Who's Admiral D K Joshi?

Admiral Joshi, who quit Wednesday, had taken over as the country's 21st chief of naval staff August 2012, according to

A specialist in anti-submarine warfare, Joshi served in a variety of command, staff and instructional appointments.

His 41-year career included the captainship of guided missile corvette INS Kuthar, guided missile destroyer INS Ranvir and the aircraft carrier INS Viraat.

After his elevation to Flag rank, the admiral served in the integrated headquarters in all nodal branches.

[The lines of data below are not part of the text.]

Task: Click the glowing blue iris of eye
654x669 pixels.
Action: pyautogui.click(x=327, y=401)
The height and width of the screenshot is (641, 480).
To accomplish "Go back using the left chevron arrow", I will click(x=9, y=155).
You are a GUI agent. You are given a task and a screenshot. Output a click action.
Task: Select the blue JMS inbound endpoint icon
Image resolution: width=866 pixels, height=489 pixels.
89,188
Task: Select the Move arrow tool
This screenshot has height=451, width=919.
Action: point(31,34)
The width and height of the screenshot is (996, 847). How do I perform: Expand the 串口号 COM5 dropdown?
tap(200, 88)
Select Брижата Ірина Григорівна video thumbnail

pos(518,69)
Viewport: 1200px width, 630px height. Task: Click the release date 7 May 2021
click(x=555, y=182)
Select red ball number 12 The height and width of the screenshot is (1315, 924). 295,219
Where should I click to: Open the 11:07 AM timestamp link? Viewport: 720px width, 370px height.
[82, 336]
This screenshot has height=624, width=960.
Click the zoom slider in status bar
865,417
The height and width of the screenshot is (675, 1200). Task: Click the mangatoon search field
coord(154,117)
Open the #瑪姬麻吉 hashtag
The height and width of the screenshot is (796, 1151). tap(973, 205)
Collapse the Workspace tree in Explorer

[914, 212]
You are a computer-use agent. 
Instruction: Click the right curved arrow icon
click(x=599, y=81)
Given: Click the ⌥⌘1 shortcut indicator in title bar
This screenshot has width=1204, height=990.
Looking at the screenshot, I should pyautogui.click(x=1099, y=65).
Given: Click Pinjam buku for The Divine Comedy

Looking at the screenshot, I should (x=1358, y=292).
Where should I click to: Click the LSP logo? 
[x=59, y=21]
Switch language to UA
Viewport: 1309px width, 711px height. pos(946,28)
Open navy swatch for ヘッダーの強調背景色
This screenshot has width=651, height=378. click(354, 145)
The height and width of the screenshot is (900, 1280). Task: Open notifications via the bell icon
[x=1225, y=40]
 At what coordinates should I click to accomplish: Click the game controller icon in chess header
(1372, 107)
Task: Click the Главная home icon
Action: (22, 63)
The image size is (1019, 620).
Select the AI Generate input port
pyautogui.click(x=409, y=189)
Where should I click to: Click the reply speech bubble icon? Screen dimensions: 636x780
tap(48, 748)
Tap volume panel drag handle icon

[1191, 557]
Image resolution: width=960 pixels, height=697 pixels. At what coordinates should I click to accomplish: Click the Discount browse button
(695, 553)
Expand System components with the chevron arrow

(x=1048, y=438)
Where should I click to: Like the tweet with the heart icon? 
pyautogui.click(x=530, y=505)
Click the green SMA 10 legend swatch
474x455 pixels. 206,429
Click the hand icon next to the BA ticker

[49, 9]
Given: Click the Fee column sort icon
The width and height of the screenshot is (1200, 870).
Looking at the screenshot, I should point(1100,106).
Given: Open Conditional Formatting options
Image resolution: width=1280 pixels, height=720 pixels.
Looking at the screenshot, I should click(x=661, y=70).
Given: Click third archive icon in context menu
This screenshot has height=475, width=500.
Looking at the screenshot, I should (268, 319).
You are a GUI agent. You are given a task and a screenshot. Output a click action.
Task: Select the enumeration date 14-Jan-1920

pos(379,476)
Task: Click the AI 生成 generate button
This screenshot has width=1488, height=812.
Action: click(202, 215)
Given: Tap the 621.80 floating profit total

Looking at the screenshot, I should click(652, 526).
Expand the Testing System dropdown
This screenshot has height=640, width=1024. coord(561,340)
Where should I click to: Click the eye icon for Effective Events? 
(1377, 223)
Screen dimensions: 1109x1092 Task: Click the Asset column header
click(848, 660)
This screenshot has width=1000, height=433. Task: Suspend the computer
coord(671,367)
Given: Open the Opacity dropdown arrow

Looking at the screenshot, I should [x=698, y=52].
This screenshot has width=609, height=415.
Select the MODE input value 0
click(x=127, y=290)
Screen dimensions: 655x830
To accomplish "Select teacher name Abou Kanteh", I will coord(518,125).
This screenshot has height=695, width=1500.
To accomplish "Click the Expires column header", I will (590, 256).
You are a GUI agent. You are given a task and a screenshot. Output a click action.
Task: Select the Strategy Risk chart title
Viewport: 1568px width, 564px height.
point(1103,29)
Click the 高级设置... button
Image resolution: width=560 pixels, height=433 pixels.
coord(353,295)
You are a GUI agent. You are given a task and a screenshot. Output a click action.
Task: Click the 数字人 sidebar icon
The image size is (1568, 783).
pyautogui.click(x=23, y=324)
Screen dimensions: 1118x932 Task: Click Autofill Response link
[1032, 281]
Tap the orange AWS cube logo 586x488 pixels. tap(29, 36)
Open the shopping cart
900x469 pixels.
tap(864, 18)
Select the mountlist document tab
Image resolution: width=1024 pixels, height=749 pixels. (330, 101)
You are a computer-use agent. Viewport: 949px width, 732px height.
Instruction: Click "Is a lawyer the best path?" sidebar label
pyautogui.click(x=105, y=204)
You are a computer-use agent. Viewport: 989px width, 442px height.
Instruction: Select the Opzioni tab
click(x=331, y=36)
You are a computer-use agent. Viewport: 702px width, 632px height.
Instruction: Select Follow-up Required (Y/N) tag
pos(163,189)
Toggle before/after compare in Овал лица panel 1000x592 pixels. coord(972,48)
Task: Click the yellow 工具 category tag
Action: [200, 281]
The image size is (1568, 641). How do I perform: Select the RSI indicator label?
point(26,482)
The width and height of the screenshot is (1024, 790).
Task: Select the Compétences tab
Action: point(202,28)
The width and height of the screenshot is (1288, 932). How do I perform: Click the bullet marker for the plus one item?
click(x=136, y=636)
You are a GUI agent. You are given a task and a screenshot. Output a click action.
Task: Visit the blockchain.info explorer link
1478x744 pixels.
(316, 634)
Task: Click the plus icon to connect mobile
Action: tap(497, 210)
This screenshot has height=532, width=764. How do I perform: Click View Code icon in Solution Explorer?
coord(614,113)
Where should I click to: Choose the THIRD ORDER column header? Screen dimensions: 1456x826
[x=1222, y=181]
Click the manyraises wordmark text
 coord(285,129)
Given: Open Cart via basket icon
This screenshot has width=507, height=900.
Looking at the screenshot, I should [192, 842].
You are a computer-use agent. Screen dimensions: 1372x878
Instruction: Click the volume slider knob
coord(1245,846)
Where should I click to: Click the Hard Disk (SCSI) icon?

In senior ranks, Joshi served as Assistant Chief of Personnel (Human Resource Development), in Warship Production and Acquisition as the Assistant Controller of the Aircraft Carrier Programme (ACCP), and thereafter in the Operations Branch both as Assistant Chief of Naval Staff (Information Warfare and Operations) and as the Deputy Chief of Naval Staff.

Accidents which have dented the Indian Navy

INS Talwar, a frigate, collided with a fishing vessel last year.

A fire broke out on INS Sindhurakshak in the Mumbai harbour on August 14 last year. The submarine subsequently sank killing all 18 personnel aboard.

A fire broke out on INS Konkan at the dry dock in Visakhapatnam in December 2013 when it was in the dry dock for maintenance.

INS Betwa, a frigate, suffered damage in January.

INS Vindhyagiri, a Nilgiri class frigate, sank after it caught fire when it collided with a merchant vessel near the Mumbai harbour in 2011.